As I commented last time this came up: you have to understand the U.S. legislative process. The executive branch - the White House - has no ability directly to control or even really to influence the content of the legislation at this point in the process. It can't even _stop_ the legislation at this point in the process.
The President gets his chance once a bill has been passed by both legislative houses; he can choose to veto it. (In some cases he has a line-item veto power, which means he can authorize most of the bill but veto specific parts, but I'm not entirely clear on the circumstances which apply surrounding that, so skip it).
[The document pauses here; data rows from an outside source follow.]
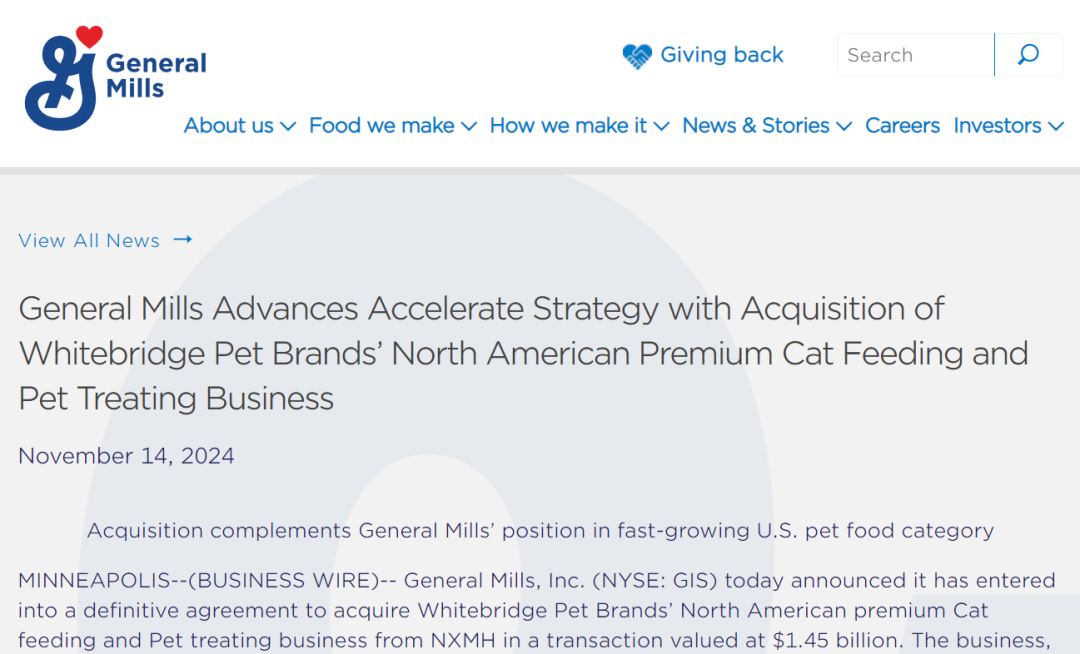Expand the News & Stories chevron
Viewport: 1080px width, 654px height.
pos(844,126)
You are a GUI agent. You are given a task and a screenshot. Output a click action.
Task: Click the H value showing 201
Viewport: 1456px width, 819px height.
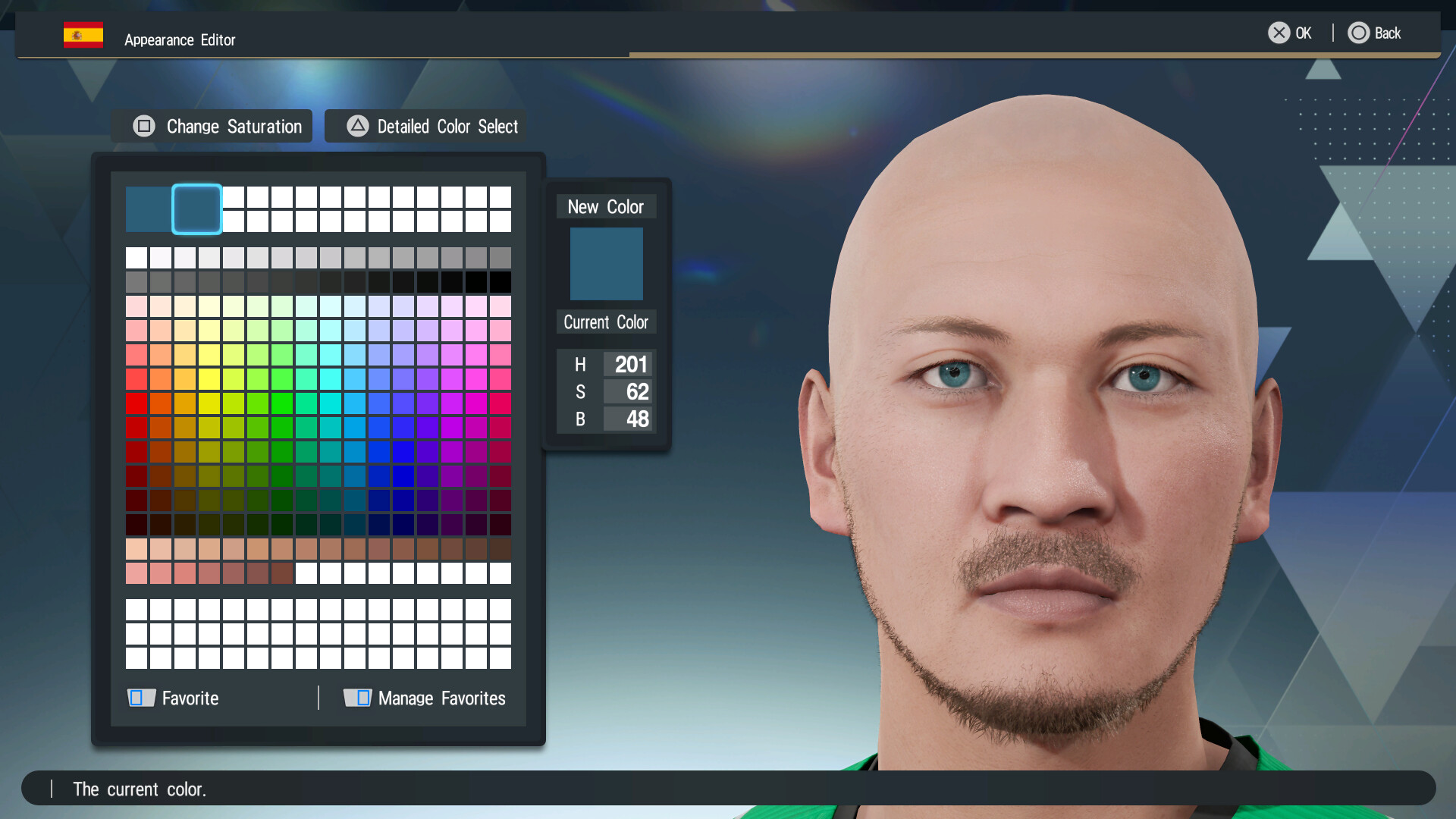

But he can't veto a bill _until_ it's approved by both houses and sent to his office.
At this point in the process, what the President can do in public is effectively to set out his terms for vetoing or not vetoing a bill, which is what this statement does: it's clearly written to suggest, for e.g., that Obama would veto a bill containing the most controversial bit of SOPA/PIPA, the DNS-blocking provisions.
To be clear - right now, Obama has very little power over the SOPA/PIPA legislation. He could not actually choose, for instance, to kill it tomorrow. That just isn't how U.S. politics works. He could announce a definite intention to veto it, but that's about as far as he could go, and it would be a relatively radical stance: the presidential veto power is a somewhat sensitive subject in the U.S., and presidents don't like to look as if they're waving it around with the safety catch off, so to speak.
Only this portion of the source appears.